AIM 1:
List the records as a numbered list, everything from the first line of the records down to the line containing "Produkty higieniczne (101, 1213)", both included, and leave out any blank lines.

{
 "cells": [
  {
   "cell_type": "markdown",
   "metadata": {},
   "source": [
    "# Natural Language Processing"
   ]
  },
  {
   "cell_type": "markdown",
   "metadata": {},
   "source": [
    "Sources:\n",
    "\n",
    "  * [Natural Language Processing with Python – Analyzing Text with the Natural Language Toolkit](http://www.nltk.org/book/) by Steven Bird, Ewan Klein, and Edward Loper\n",
    "  * [NLP Tutorial Using Python NLTK (Simple Examples)](https://likegeeks.com/nlp-tutorial-using-python-nltk/)\n",
    "  * [NLTK: Natural Language Toolkit Documentation](http://www.nltk.org/)\n",
    "  * [Demos by the Cognitive Computation Group](http://cogcomp.cs.illinois.edu/page/demos) at the University of Illinois, Champaign-Urbana\n",
    "  \n",
    "The NLTK package can be installed by\n",
    "\n",
    "     conda install nltk"

DATA FOR THIS EXERCISE:
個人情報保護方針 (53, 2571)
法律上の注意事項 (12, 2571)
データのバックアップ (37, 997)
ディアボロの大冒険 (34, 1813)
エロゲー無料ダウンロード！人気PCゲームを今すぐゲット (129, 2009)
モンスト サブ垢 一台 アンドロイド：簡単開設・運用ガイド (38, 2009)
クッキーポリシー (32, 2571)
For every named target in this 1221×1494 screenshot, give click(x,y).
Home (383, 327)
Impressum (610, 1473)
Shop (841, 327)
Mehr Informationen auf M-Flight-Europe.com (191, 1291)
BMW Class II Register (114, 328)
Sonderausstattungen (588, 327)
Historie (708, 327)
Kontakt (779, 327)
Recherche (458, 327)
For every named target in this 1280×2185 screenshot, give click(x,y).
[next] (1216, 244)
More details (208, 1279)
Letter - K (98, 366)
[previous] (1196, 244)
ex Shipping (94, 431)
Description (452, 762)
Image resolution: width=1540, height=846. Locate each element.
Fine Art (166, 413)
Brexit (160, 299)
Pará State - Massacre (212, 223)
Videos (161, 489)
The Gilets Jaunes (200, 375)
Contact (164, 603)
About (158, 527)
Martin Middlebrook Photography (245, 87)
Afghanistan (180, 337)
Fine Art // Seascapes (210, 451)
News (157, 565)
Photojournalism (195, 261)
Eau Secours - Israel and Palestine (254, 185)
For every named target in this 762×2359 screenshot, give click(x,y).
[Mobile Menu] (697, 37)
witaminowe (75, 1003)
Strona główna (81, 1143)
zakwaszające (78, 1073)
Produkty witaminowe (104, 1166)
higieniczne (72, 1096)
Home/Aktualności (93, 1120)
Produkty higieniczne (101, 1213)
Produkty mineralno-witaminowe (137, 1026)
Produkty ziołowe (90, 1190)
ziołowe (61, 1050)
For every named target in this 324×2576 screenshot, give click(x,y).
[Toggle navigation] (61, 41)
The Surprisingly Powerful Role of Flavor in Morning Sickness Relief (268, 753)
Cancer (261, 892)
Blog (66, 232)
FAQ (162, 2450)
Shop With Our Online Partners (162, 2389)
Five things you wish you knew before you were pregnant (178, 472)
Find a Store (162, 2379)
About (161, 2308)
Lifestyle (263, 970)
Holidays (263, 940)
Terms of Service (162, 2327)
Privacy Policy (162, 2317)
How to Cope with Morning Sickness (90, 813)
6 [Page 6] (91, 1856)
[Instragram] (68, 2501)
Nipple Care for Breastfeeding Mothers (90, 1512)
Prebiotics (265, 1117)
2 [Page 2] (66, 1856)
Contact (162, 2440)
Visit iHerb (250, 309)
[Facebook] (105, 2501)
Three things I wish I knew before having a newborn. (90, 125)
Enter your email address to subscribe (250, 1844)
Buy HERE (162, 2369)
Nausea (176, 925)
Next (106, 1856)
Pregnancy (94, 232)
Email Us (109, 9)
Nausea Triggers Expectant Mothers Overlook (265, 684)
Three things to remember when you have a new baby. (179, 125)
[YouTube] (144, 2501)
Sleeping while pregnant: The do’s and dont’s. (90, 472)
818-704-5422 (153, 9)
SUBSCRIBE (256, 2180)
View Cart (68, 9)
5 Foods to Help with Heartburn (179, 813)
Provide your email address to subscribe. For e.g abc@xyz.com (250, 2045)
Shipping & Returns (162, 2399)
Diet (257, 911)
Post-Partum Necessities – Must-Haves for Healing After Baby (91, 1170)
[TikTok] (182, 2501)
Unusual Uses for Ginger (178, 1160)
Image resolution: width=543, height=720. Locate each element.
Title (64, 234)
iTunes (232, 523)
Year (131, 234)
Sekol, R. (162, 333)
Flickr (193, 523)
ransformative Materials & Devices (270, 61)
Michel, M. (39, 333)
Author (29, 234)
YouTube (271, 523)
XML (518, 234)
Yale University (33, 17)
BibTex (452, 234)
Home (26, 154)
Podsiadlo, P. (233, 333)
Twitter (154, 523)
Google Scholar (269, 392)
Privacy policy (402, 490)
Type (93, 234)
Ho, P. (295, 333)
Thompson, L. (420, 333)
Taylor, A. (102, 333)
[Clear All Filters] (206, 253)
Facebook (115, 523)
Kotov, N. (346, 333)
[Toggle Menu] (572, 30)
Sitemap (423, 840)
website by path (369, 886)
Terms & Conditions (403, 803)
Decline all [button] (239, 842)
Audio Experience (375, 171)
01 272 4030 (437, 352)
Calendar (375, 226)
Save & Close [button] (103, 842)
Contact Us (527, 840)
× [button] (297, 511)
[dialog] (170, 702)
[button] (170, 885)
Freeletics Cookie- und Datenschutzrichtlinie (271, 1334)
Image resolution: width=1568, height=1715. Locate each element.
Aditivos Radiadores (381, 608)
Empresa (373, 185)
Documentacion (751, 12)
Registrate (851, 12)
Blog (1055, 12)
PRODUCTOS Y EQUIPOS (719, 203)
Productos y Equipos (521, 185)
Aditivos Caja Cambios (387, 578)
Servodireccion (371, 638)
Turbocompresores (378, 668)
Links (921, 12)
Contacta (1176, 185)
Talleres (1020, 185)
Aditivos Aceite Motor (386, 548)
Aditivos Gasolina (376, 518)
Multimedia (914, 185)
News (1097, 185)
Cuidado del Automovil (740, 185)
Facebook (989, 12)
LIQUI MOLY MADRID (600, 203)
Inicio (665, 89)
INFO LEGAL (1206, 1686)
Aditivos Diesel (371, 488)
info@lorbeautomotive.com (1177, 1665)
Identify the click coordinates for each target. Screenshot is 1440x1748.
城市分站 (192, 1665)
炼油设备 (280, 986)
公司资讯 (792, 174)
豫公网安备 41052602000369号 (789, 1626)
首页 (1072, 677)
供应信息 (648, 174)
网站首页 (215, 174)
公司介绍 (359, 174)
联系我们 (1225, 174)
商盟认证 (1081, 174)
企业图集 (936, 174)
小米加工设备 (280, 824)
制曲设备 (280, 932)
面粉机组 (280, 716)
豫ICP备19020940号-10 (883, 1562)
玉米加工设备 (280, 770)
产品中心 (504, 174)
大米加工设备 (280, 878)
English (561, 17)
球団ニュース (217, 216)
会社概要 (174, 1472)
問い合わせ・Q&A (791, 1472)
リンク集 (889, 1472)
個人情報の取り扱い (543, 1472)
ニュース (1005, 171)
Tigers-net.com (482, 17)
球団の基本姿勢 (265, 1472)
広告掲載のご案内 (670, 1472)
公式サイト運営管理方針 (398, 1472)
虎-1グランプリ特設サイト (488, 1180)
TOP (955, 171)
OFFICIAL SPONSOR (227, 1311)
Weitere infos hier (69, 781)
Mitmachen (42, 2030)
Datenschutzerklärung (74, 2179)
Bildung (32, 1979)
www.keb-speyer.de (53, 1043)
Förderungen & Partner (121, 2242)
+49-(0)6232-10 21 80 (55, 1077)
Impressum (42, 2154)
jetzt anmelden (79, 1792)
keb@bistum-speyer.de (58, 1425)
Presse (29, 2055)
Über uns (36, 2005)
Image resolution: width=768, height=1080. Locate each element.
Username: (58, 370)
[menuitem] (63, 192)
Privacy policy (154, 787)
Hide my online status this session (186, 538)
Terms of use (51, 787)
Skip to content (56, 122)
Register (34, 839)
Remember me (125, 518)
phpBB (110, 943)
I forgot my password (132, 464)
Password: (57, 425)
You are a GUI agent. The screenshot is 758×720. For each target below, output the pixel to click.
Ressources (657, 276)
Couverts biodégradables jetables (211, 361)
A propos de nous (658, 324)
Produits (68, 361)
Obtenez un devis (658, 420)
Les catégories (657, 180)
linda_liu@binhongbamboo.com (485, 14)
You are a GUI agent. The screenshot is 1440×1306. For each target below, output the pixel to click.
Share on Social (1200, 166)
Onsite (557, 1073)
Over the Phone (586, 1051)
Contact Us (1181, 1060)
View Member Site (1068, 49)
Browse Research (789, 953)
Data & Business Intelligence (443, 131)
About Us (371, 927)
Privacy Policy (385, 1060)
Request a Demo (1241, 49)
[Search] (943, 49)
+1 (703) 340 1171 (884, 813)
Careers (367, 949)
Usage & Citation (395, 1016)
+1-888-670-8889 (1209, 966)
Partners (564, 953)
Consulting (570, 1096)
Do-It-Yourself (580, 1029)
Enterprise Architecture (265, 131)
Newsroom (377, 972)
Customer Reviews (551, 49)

AIM 2:
Reproduce the natural language processing notebook in full, without any changes.

TASK OUTPUT 1:
1. 個人情報保護方針 (53, 2571)
2. 法律上の注意事項 (12, 2571)
3. データのバックアップ (37, 997)
4. ディアボロの大冒険 (34, 1813)
5. エロゲー無料ダウンロード！人気PCゲームを今すぐゲット (129, 2009)
6. モンスト サブ垢 一台 アンドロイド：簡単開設・運用ガイド (38, 2009)
7. クッキーポリシー (32, 2571)
8. For every named target in this 1221×1494 screenshot, give click(x,y).
9. Home (383, 327)
10. Impressum (610, 1473)
11. Shop (841, 327)
12. Mehr Informationen auf M-Flight-Europe.com (191, 1291)
13. BMW Class II Register (114, 328)
14. Sonderausstattungen (588, 327)
15. Historie (708, 327)
16. Kontakt (779, 327)
17. Recherche (458, 327)
18. For every named target in this 1280×2185 screenshot, give click(x,y).
19. [next] (1216, 244)
20. More details (208, 1279)
21. Letter - K (98, 366)
22. [previous] (1196, 244)
23. ex Shipping (94, 431)
24. Description (452, 762)
25. Image resolution: width=1540, height=846. Locate each element.
26. Fine Art (166, 413)
27. Brexit (160, 299)
28. Pará State - Massacre (212, 223)
29. Videos (161, 489)
30. The Gilets Jaunes (200, 375)
31. Contact (164, 603)
32. About (158, 527)
33. Martin Middlebrook Photography (245, 87)
34. Afghanistan (180, 337)
35. Fine Art // Seascapes (210, 451)
36. News (157, 565)
37. Photojournalism (195, 261)
38. Eau Secours - Israel and Palestine (254, 185)
39. For every named target in this 762×2359 screenshot, give click(x,y).
40. [Mobile Menu] (697, 37)
41. witaminowe (75, 1003)
42. Strona główna (81, 1143)
43. zakwaszające (78, 1073)
44. Produkty witaminowe (104, 1166)
45. higieniczne (72, 1096)
46. Home/Aktualności (93, 1120)
47. Produkty higieniczne (101, 1213)

TASK OUTPUT 2:
{
 "cells": [
  {
   "cell_type": "markdown",
   "metadata": {},
   "source": [
    "# Natural Language Processing"
   ]
  },
  {
   "cell_type": "markdown",
   "metadata": {},
   "source": [
    "Sources:\n",
    "\n",
    "  * [Natural Language Processing with Python – Analyzing Text with the Natural Language Toolkit](http://www.nltk.org/book/) by Steven Bird, Ewan Klein, and Edward Loper\n",
    "  * [NLP Tutorial Using Python NLTK (Simple Examples)](https://likegeeks.com/nlp-tutorial-using-python-nltk/)\n",
    "  * [NLTK: Natural Language Toolkit Documentation](http://www.nltk.org/)\n",
    "  * [Demos by the Cognitive Computation Group](http://cogcomp.cs.illinois.edu/page/demos) at the University of Illinois, Champaign-Urbana\n",
    "  \n",
    "The NLTK package can be installed by\n",
    "\n",
    "     conda install nltk"